◆ **WHAT TO DO**: Could you write out, exactly and with no pictures, every line from the one containing "This screenshot has" through the last line of the entries?

Segment Open

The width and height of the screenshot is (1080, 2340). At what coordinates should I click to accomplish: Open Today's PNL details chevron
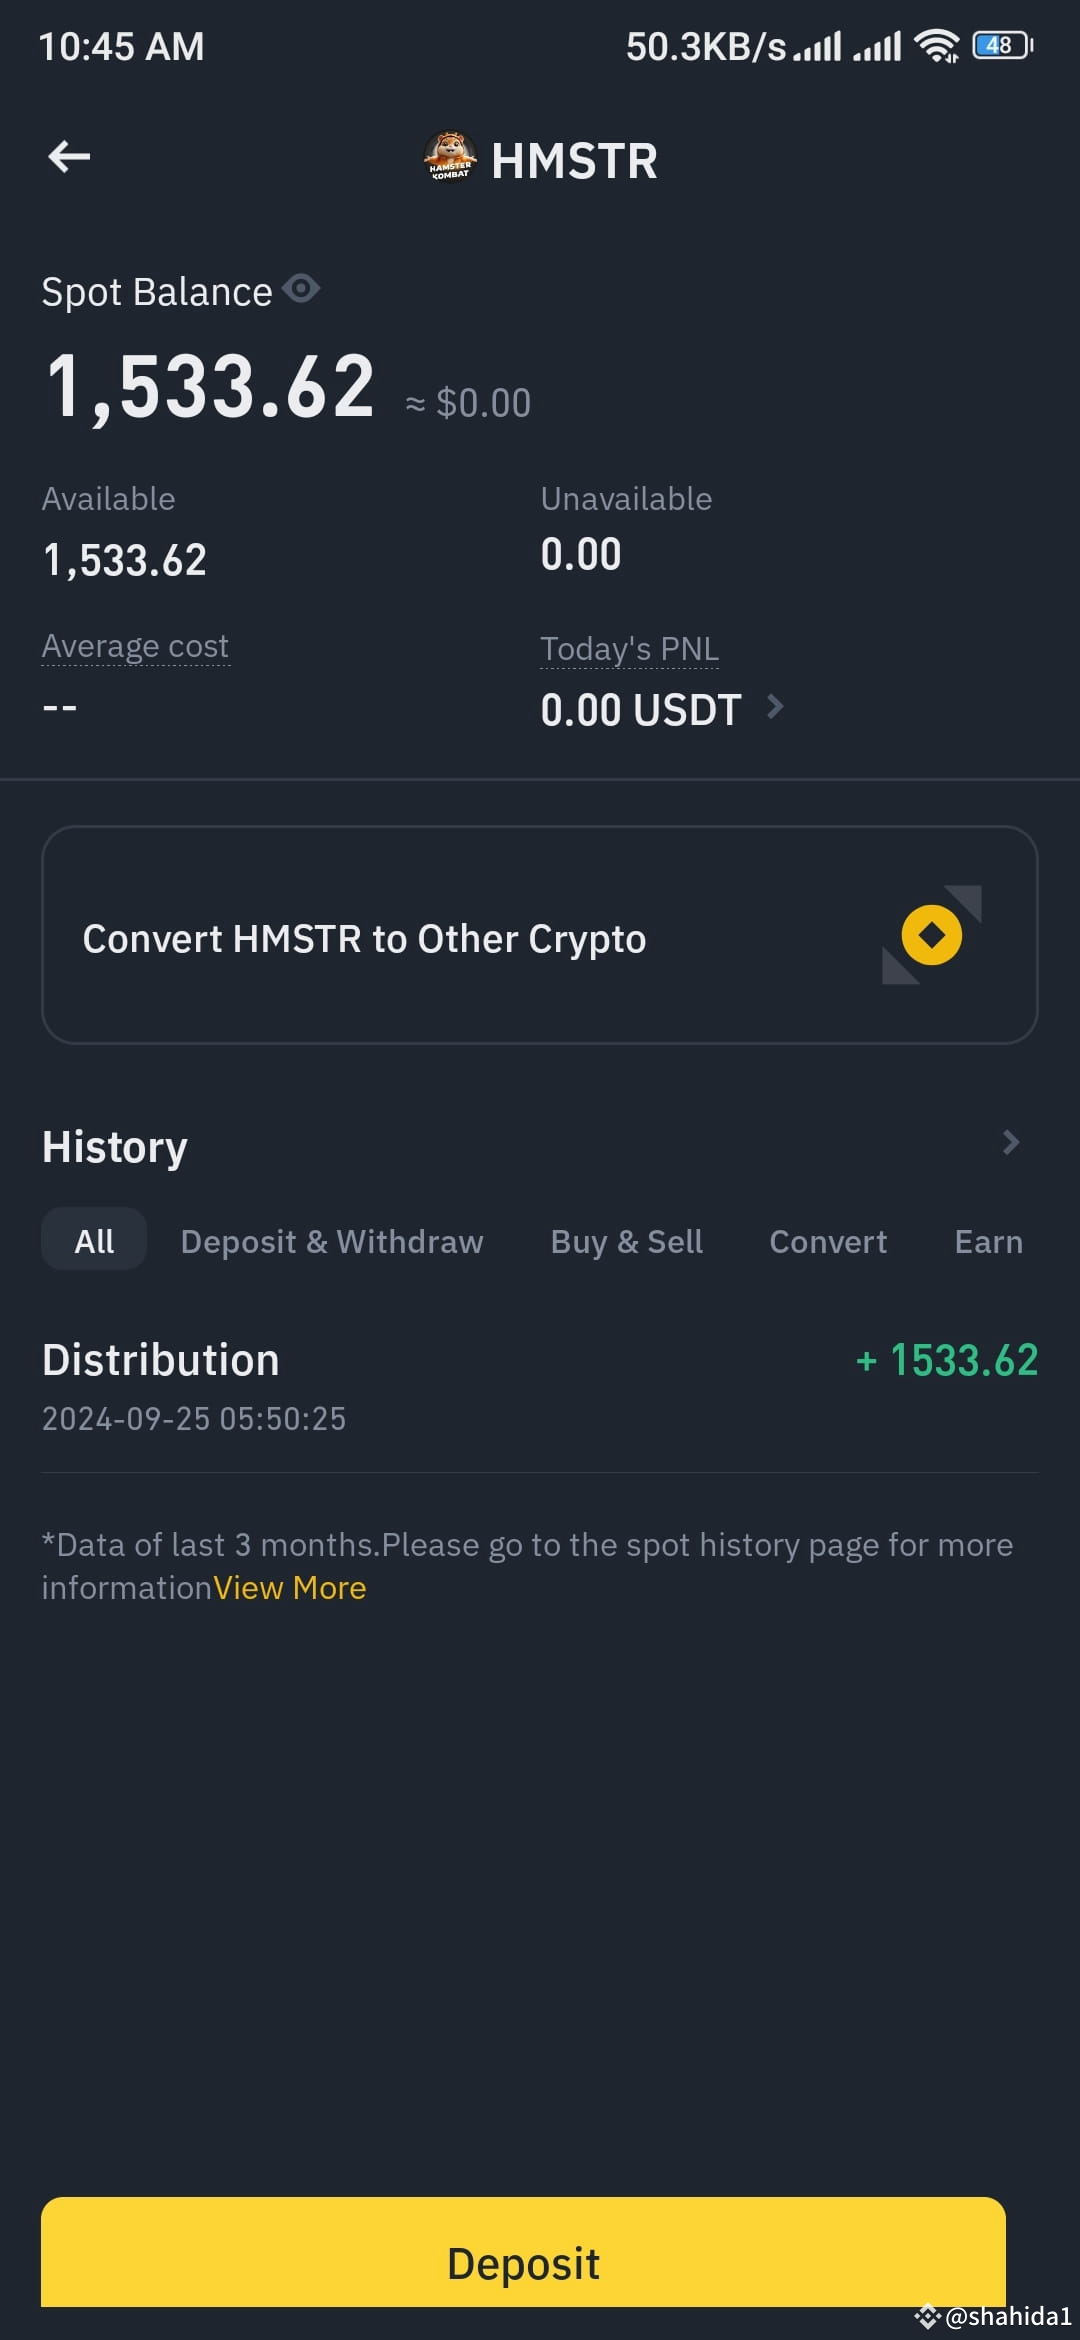(774, 707)
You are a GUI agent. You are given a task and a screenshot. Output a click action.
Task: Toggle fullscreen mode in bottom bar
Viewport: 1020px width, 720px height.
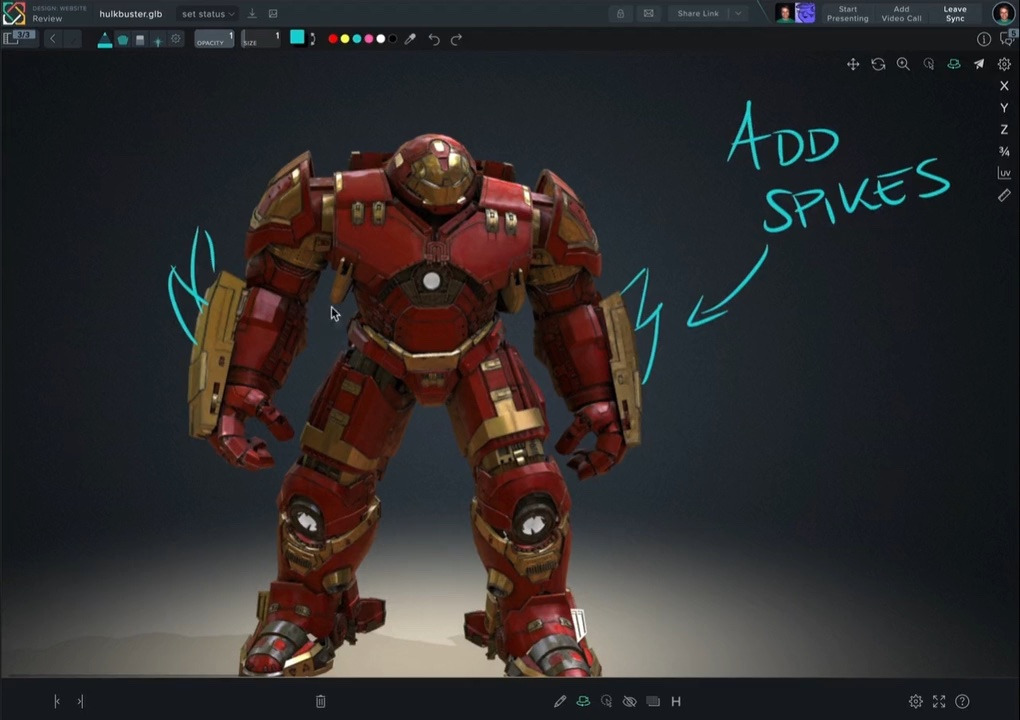(938, 701)
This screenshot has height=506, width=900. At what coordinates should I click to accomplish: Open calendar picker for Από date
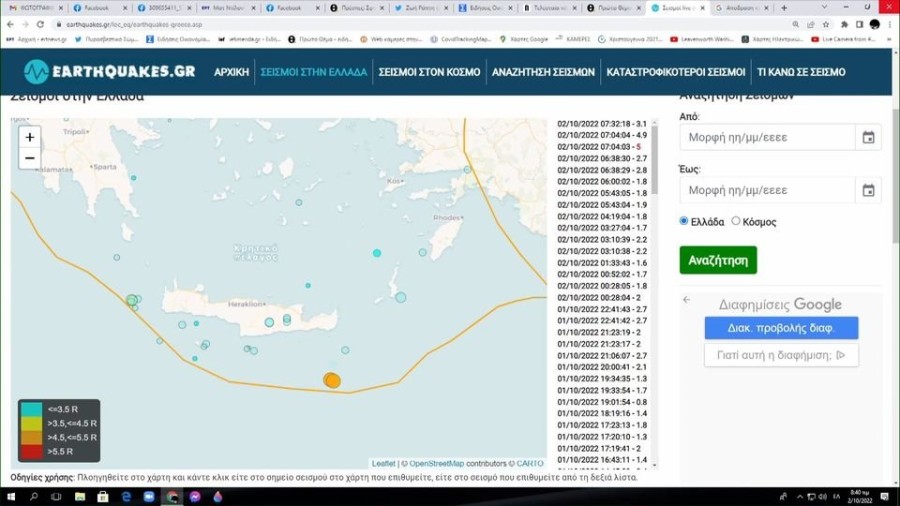point(868,137)
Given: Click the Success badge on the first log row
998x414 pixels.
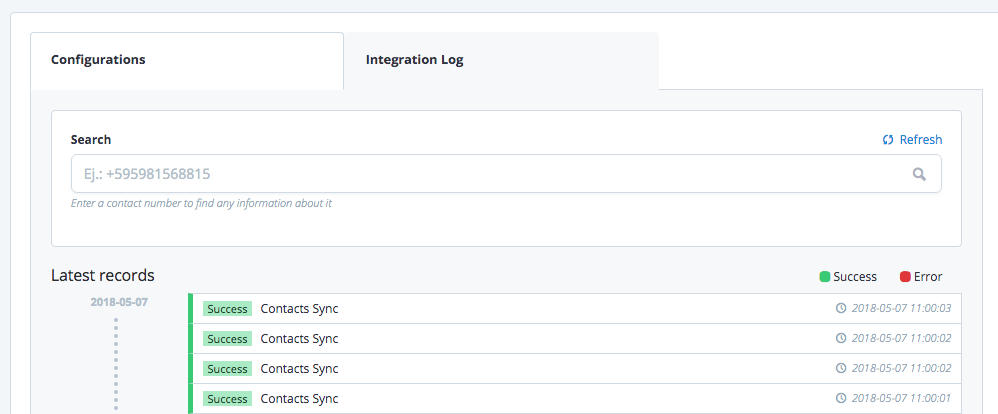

Segment Closed

◆ **PROBLEM SOLUTION**:
This screenshot has height=506, width=900. At what coordinates should I click to accomplish: Open calendar picker for Από date
point(868,137)
Given: Click the Success badge on the first log row
998x414 pixels.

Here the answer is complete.